Source material:

= = = =

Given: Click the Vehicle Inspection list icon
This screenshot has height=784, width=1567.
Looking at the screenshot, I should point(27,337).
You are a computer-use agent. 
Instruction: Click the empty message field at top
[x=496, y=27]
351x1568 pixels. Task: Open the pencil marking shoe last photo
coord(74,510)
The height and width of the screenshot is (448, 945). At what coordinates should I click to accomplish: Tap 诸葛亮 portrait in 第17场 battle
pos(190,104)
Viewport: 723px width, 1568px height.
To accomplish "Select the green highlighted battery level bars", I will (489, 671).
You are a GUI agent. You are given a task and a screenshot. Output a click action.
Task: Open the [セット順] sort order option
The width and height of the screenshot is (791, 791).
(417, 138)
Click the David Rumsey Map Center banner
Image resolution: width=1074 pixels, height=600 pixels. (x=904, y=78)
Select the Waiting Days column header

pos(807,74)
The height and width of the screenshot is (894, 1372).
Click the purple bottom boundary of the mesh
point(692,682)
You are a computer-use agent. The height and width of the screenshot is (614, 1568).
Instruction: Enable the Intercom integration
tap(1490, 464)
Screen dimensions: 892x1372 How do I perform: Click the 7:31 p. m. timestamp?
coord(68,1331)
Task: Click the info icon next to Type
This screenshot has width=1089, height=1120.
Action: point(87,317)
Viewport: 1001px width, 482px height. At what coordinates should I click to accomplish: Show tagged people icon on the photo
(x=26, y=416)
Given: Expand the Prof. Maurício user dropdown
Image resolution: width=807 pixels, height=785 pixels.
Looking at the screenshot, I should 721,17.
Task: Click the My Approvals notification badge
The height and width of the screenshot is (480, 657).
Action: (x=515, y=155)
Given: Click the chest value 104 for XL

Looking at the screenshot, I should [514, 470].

= = = =

Problem description:
Only lines holding the word "agent" are wanted, so copy each of them from the records above.

Exercise response:
You are a computer-use agent. 
You are a GUI agent. You are given a task and a screenshot. Output a click action.
You are a computer-use agent. The height and width of the screenshot is (614, 1568).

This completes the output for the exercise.